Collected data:
──────────
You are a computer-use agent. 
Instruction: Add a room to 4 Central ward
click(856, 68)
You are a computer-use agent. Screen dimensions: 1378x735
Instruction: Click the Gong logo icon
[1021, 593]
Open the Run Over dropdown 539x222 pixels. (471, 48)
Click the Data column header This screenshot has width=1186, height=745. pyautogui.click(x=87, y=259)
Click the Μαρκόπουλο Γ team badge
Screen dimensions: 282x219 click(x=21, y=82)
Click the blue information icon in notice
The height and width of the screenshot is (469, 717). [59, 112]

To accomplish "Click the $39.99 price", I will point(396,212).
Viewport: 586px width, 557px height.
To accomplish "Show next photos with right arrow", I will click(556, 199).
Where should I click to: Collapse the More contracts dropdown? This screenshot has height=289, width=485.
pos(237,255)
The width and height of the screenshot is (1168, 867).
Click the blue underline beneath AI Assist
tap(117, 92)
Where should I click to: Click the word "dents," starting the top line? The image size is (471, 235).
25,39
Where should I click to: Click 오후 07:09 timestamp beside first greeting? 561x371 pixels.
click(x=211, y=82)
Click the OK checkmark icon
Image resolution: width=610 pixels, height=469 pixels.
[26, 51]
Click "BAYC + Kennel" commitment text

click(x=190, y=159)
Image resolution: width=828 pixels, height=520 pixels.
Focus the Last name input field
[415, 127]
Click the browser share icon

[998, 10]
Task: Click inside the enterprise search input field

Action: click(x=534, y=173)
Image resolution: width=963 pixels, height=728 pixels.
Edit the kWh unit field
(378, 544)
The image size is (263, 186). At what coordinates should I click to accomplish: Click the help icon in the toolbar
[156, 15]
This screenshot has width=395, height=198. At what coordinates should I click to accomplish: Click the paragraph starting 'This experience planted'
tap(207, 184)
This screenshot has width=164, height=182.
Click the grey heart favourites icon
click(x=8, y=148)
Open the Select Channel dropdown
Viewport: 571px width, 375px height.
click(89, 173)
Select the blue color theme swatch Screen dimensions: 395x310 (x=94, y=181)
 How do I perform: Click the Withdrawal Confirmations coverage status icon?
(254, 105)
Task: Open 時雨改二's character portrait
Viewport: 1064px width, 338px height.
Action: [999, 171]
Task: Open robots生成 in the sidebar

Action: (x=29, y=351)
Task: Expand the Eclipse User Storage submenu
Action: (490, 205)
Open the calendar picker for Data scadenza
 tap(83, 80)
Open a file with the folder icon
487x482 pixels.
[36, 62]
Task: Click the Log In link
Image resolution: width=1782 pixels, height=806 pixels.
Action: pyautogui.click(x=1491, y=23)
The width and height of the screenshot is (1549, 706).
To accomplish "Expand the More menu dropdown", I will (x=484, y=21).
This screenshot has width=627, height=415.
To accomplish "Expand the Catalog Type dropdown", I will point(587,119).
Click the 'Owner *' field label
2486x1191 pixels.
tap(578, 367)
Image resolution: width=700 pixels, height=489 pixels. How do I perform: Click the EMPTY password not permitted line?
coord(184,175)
──────────
What you should do: Reproduce the data above exactly, leaving nothing out.

Result:
You are a computer-use agent. 
Instruction: Add a room to 4 Central ward
click(856, 68)
You are a computer-use agent. Screen dimensions: 1378x735
Instruction: Click the Gong logo icon
[1021, 593]
Open the Run Over dropdown 539x222 pixels. (471, 48)
Click the Data column header This screenshot has width=1186, height=745. pyautogui.click(x=87, y=259)
Click the Μαρκόπουλο Γ team badge
Screen dimensions: 282x219 click(x=21, y=82)
Click the blue information icon in notice
The height and width of the screenshot is (469, 717). [59, 112]

To accomplish "Click the $39.99 price", I will point(396,212).
Viewport: 586px width, 557px height.
To accomplish "Show next photos with right arrow", I will click(556, 199).
Where should I click to: Collapse the More contracts dropdown? This screenshot has height=289, width=485.
pos(237,255)
The width and height of the screenshot is (1168, 867).
Click the blue underline beneath AI Assist
tap(117, 92)
Where should I click to: Click the word "dents," starting the top line? The image size is (471, 235).
25,39
Where should I click to: Click 오후 07:09 timestamp beside first greeting? 561x371 pixels.
click(x=211, y=82)
Click the OK checkmark icon
Image resolution: width=610 pixels, height=469 pixels.
[26, 51]
Click "BAYC + Kennel" commitment text

click(x=190, y=159)
Image resolution: width=828 pixels, height=520 pixels.
Focus the Last name input field
[415, 127]
Click the browser share icon

[998, 10]
Task: Click inside the enterprise search input field

Action: click(x=534, y=173)
Image resolution: width=963 pixels, height=728 pixels.
Edit the kWh unit field
(378, 544)
The image size is (263, 186). At what coordinates should I click to accomplish: Click the help icon in the toolbar
[156, 15]
This screenshot has width=395, height=198. At what coordinates should I click to accomplish: Click the paragraph starting 'This experience planted'
tap(207, 184)
This screenshot has width=164, height=182.
Click the grey heart favourites icon
click(x=8, y=148)
Open the Select Channel dropdown
Viewport: 571px width, 375px height.
click(89, 173)
Select the blue color theme swatch Screen dimensions: 395x310 (x=94, y=181)
 How do I perform: Click the Withdrawal Confirmations coverage status icon?
(254, 105)
Task: Open 時雨改二's character portrait
Viewport: 1064px width, 338px height.
Action: [999, 171]
Task: Open robots生成 in the sidebar

Action: (x=29, y=351)
Task: Expand the Eclipse User Storage submenu
Action: (490, 205)
Open the calendar picker for Data scadenza
 tap(83, 80)
Open a file with the folder icon
487x482 pixels.
[36, 62]
Task: Click the Log In link
Image resolution: width=1782 pixels, height=806 pixels.
Action: pyautogui.click(x=1491, y=23)
The width and height of the screenshot is (1549, 706).
To accomplish "Expand the More menu dropdown", I will (x=484, y=21).
This screenshot has width=627, height=415.
To accomplish "Expand the Catalog Type dropdown", I will point(587,119).
Click the 'Owner *' field label
2486x1191 pixels.
tap(578, 367)
Image resolution: width=700 pixels, height=489 pixels. How do I perform: Click the EMPTY password not permitted line?
coord(184,175)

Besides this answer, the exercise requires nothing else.